The lender said that nearly half the job cuts will come from the sale of Brazilian and Turkish businesses, while the other half will come from slashing about 10% of the remaining 233,000 staff by consolidating IT and back office operations and closing branches.
Nearly 8,000 job cuts are expected to be in Britain.
The bank, which sold or exited 77 countries or businesses in the last four years, is looking to save $4.5-5bn per year and hit a return on equity of 10% by the end of 2017.
In a regulatory filing to the Hong Kong Stock Exchange, HSBC also revealed that it plans to reduce its risk weighted assets by $290bn including a reduction of its global banking and markets division to less than a third of the groups’ total risk-weighted assets.
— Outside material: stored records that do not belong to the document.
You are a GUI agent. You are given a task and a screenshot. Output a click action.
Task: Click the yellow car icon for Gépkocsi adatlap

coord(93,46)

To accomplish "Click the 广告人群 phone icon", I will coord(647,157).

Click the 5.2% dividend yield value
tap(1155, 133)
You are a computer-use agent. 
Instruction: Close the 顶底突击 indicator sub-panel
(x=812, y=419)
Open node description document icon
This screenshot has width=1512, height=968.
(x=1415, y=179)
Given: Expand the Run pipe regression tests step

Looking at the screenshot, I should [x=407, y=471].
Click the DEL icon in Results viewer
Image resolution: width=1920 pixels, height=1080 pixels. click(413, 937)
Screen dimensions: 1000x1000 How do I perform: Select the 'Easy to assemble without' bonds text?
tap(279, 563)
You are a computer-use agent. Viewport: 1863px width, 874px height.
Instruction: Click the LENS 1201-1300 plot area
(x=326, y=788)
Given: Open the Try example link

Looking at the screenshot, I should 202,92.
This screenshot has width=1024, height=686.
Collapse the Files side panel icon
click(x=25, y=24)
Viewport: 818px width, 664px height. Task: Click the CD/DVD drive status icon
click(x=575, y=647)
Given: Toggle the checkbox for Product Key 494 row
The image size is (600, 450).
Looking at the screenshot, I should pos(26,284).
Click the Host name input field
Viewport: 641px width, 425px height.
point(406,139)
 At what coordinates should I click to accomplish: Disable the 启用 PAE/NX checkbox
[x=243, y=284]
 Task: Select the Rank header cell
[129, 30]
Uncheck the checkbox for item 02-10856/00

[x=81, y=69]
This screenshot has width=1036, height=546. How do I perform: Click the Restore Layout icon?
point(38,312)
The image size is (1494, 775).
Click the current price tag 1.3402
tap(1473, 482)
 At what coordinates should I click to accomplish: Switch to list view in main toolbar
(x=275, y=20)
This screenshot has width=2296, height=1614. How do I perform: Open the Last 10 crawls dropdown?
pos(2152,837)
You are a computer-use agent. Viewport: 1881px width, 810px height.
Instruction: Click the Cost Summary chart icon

The bank however intends to accelerate investments in Asia. It plans to develop its business in both the Pearl River Delta in Guangdong province, China, and in the ASEAN region.
HSBC group chief executive Stuart Gulliver said: "The world is increasingly connected, with Asia expected to show high growth and become the centre of global trade over the next decade. I am confident that our actions will allow us to capture expected future growth opportunities and deliver further value to shareholders."
HSBC added that it will complete headquarters review by end 2015.